When time runs short on recruitment, it’s also common for the type of engagement to become weak, and therefore less informative. For example, relying heavily on answers to direct questions in interviews or surveys, and removing time for wider discussions and participatory engagement. This not only weakens the findings, but also reinforces mistrust and fails to adjust the power dynamic that makes historically marginalized communities reluctant to participate in research with the government in the first place.

Time is an important factor of research success, and it’s enabled in part by the next recommendation.

Recommendation 6: Establish An Adequate Recruitment Budget And Strategy   Pay research participants and invest in research recruitment to demonstrate respect and value for their contributions.

Recommendation 6: Establish An Adequate Recruitment Budget And Strategy

Pay research participants and invest in research recruitment to demonstrate respect and value for their contributions.

As Coforma has talked about before, it’s most ethical for the government to pay research participants for their time. This is a way to ensure that some of the most disadvantaged individuals and communities are able to afford to spend time sharing their insights, which also ensures that the government gets and is able to benefit from the knowledge of those insights. Importantly, this is also a signal to those participating that what they’re sharing is of value (which it really is) while also showing appropriate respect and appreciation for the time and labor they’re taking to share it with you.

Thoughtful research budgets may also allow funding for community leaders or communities who lend their expertise, platform, and time to help ensure successful and diverse recruitment.

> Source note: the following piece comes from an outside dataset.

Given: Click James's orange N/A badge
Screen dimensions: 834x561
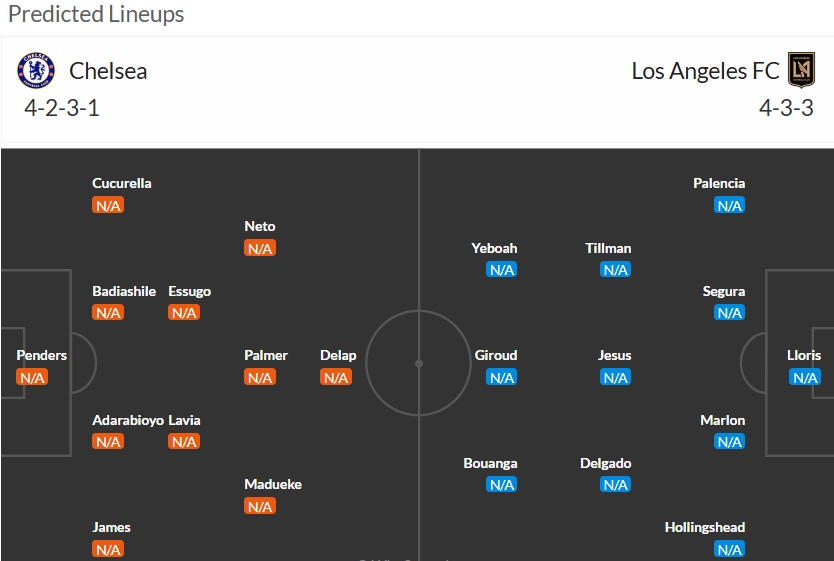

As mentioned in recommendation 4, community leaders can be tremendous and invaluable partners to a research team. Paying for services received through a recruitment and/or research partnership can help ensure the longevity of disadvantaged communities over time. It can also help ensure the relationship is based on mutual benefit and an ethical grounding that avoids exploitation.

And in alignment with paying for time, sometimes the best or only way to reach the audiences that you need to will require paid promotion, which means a budget for advertising—print and/or digital—may also be necessary. This can help break the barrier across geographic, economic, social, and cultural divides. 

Put These to Action 

By leveraging our recommendations, the government can recruit and engage diverse audiences to support their essential research into improving services

Research is essential as the US government shifts toward designing and delivering services in a manner that people of all abilities, backgrounds, and resources can navigate. It’s the work to both understand the needs of the full diversity of people within the US as well as the work to ensure the tools and services the government is providing adequately meet those needs. And it’s only successful after investing the time and energy into thoughtfully recruiting and engaging a diverse audience for research. 

Doing that takes: forming representative research teams with cultural literacy, competence, and responsiveness; acknowledging the structural barriers to research participation, addressing them, and working to restore connection; acknowledging and addressing technology as a possible barrier to research participation; thoughtfully easing into community spaces where you’re welcomed in; investing time in research recruitment to enable inclusive participation; and paying research participants and investing in research recruitment to demonstrate respect and value for their contributions.

Whether this recruitment and research is being led in-house from within a government entity or through a vendor, when applied, the recommendations provided here can support the mandate of improving government services and technologies by making them more accessible, easy to use, equitable, transparent, and responsive to the needs of all people of the United States.